I made a motorcycle carrier that fits a 2" receiver just for carrying a dirt bike for shuttle purposes. It's built heavy duty, I'd part with it for next to nothing but pick up in Ft Collins CO is required.
I can post a pic if anybody is interested.


----------



## pbowman (Feb 24, 2004)

oarboatman said:


> How does your setup work at night? I have a similar setup but wonder about the interference with the headlights.


driving at night is a bit of an issue, the headlights are partially blocked on both vehicles. I have a set of fog lights to mount on the m/c carrier to help some, but just haven't had the chance to do it. but I do drive home in the dark most days and it works ok.


----------



## the_dude (May 31, 2006)

mrkyak said:


> I made a motorcycle carrier that fits a 2" receiver just for carrying a dirt bike for shuttle purposes. It's built heavy duty, I'd part with it for next to nothing but pick up in Ft Collins CO is required.
> I can post a pic if anybody is interested.

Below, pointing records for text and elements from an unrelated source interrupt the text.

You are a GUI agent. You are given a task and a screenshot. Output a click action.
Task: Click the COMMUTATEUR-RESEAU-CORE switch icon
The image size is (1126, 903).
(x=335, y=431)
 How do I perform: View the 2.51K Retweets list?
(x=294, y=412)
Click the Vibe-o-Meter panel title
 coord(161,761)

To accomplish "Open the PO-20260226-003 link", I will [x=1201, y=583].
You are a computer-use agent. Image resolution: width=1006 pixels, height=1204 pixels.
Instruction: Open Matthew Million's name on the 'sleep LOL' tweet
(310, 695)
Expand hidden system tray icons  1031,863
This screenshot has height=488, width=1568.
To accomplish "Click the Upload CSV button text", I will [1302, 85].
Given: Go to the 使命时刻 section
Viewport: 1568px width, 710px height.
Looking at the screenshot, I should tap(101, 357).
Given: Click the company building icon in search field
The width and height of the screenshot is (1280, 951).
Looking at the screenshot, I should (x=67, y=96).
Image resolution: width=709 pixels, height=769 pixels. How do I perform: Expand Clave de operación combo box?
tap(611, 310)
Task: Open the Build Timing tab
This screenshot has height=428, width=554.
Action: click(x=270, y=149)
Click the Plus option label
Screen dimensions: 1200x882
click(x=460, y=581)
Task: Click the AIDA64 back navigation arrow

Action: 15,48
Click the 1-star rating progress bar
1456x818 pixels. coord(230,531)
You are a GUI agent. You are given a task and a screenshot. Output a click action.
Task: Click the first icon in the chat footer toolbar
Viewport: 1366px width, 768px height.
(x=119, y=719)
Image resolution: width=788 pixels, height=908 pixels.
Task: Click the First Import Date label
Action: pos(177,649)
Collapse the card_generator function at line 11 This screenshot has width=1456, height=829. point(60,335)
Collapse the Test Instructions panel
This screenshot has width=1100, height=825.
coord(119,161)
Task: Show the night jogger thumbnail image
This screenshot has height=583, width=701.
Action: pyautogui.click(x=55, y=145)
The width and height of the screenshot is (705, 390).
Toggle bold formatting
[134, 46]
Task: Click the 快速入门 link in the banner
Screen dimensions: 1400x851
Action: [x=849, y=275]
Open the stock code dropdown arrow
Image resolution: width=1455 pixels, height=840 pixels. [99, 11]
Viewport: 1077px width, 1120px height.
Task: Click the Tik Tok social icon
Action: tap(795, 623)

I'm in Fort Collins and am interested in that hitch carrier if you still have it. Will it carry a KLR 650?


----------



## seanski06 (Apr 1, 2011)

I almost bought a kdx 200 because of this thread....


----------



## Osseous (Jan 13, 2012)

the_dude said:


> I'm in Fort Collins and am interested in that hitch carrier if you still have it. Will it carry a KLR 650?



Aside from the giant RV M/C carriers, you're going to be pushing the limits of hitch style carriers with a KLR. There is one design that has an added wheel that rides on the ground beneath your bike. That ups the max capacity quite a bit- You're probably going to have to power it up on there, and that's going to be a disaster waiting to happen.


----------



## the_dude (May 31, 2006)

Osseous said:


> Aside from the giant RV M/C carriers, you're going to be pushing the limits of hitch style carriers with a KLR. There is one design that has an added wheel that rides on the ground beneath your bike. That ups the max capacity quite a bit- You're probably going to have to power it up on there, and that's going to be a disaster waiting to happen.


It can't weigh much more than that dz 400. I think it's 340/350.


----------



## Osseous (Jan 13, 2012)

the_dude said:


> It can't weigh much more than that dz 400. I think it's 340/350.



DRZ is 262 lbs dry- KLR is 426 Most hitch mounts have a max capacity of 400 lbs- but when you try to load and unload a bike that heavy, you may not want to approach the max weight~ Damned thing would hurt if it fell over on you... and that possibility definitely exists.


----------



## duct tape (Aug 25, 2009)

seanski06 said:


> I almost bought a kdx 200 because of this thread....


Wonderful bike. Jeff Fredette has ridden it to medal in I don't know how many Six Days.


----------